SREBF1 facilitates pathological retinal neovascularization by reprogramming the fatty acid metabolism of endothelial cells.

Abstract

Retinopathy of prematurity (ROP) is a proliferative retinal vascular disorder that critically affects the visual development of premature infants, potentially leading to irreversible vision loss or even blindness. Despite its significance, the underlying mechanisms of this disease remain insufficiently understood. In this study, we utilized the oxygen-induced retinopathy (OIR) mouse model and conducted endothelial functional assays to explore the role of Sterol Regulatory Element-Binding Protein 1 (SREBF1) in ROP pathogenesis. SREBF1 expression levels, along with its downstream targets, were investigated through Western blotting, RT-qPCR, and immunofluorescence staining techniques. Furthermore, Co-Immunoprecipitation (Co-IP) was employed to examine the molecular mechanisms involved. Our results demonstrated a significant increase in SREBF1 expression in both the OIR mouse model and hypoxic primary human retinal microvascular endothelial cells (HRMECs).

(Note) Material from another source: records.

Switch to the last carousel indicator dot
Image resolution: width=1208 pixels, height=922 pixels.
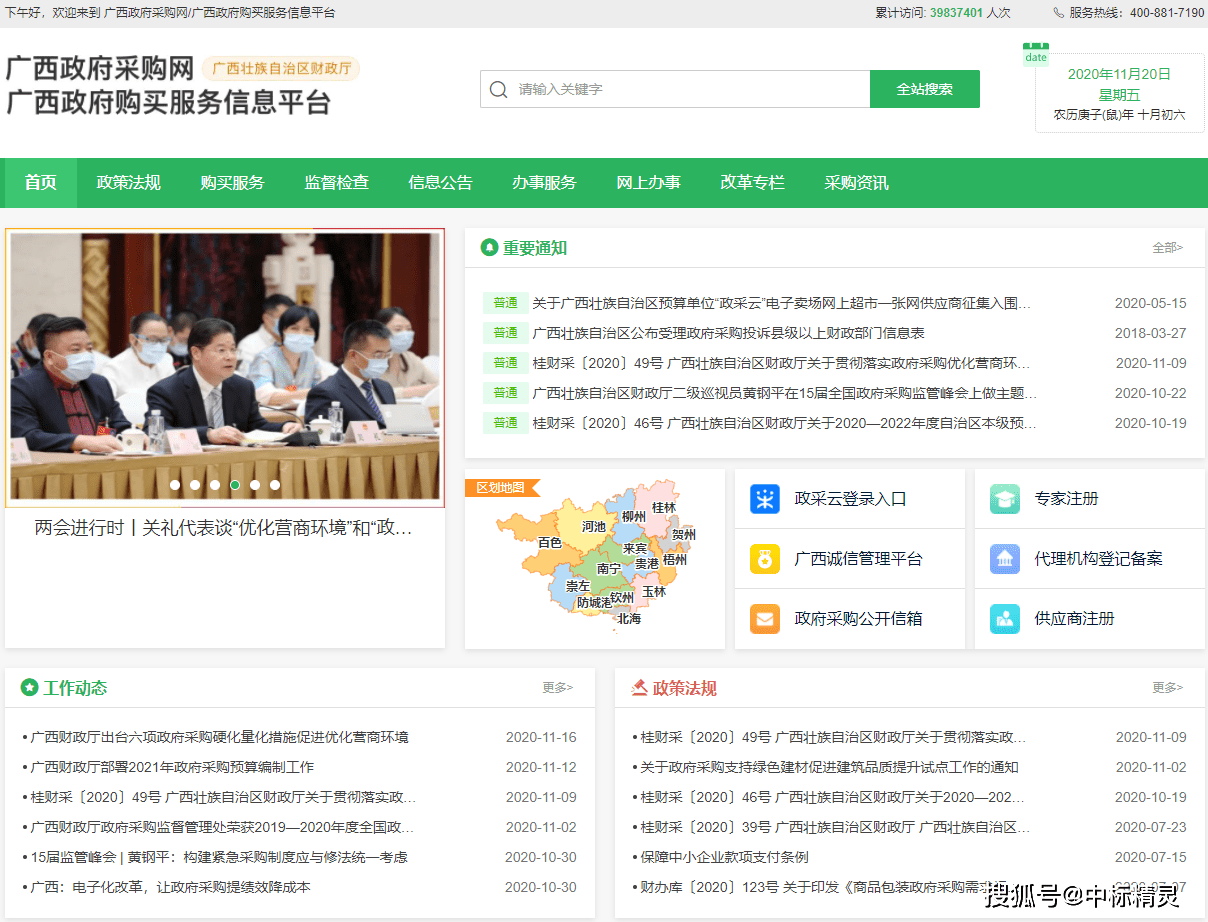(275, 485)

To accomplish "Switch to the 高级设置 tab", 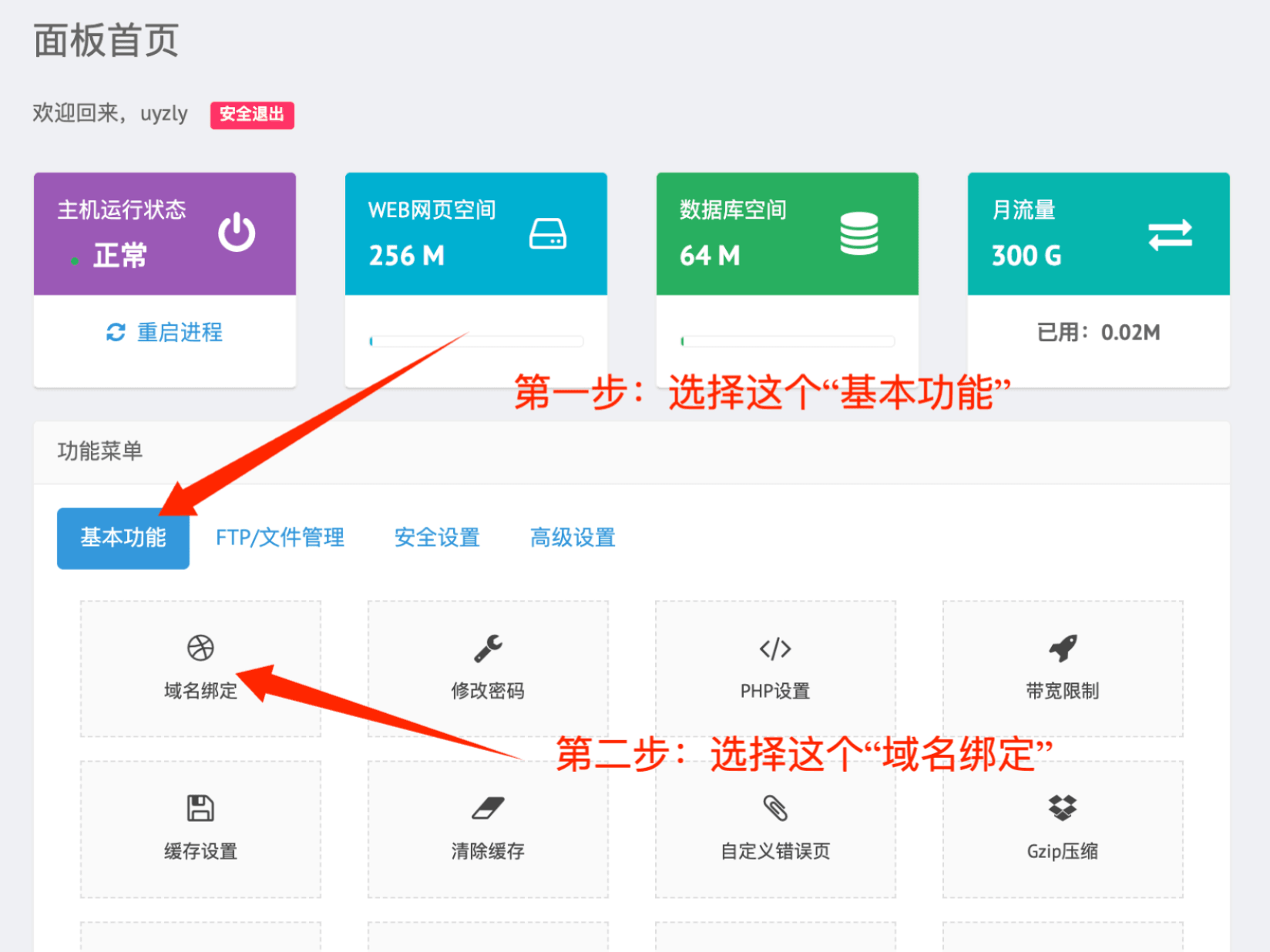I will tap(571, 538).
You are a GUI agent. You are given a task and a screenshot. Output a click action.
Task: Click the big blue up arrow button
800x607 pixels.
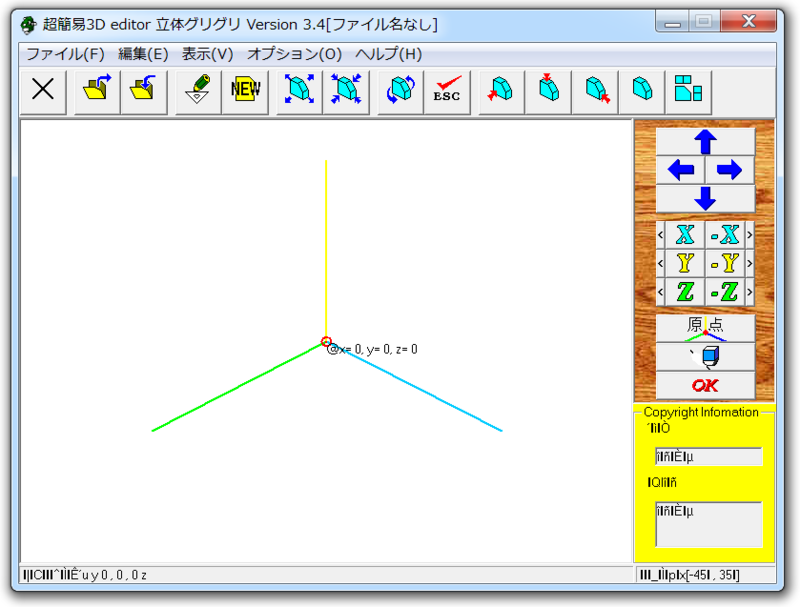coord(704,141)
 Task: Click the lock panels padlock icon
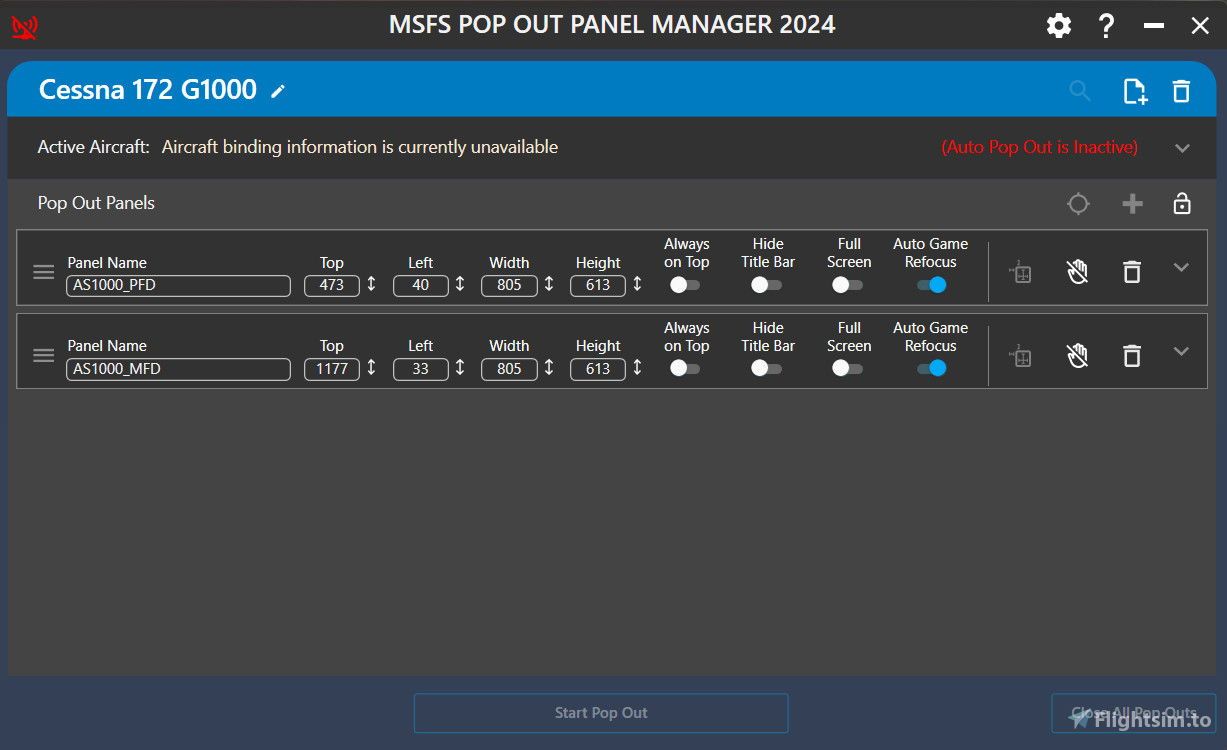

Interventions conducted both in vivo and in vitro showed notable efficacy in reducing pathological neovascularization. Importantly, we discovered that SREBF1 plays a key role in modulating lipid metabolism in HRMECs by regulating the expression of ACC1 and FASN, leading to cellular reprogramming. This reprogramming influences HRMEC proliferation, migration, and tube formation through the HIF-1α/TGF-β signaling pathway, ultimately contributing to pathological retinal neovascularization. These findings provide new insights into the role of SREBF1 in angiogenesis within the context of ROP, offering potential therapeutic targets for the management and treatment of this disease.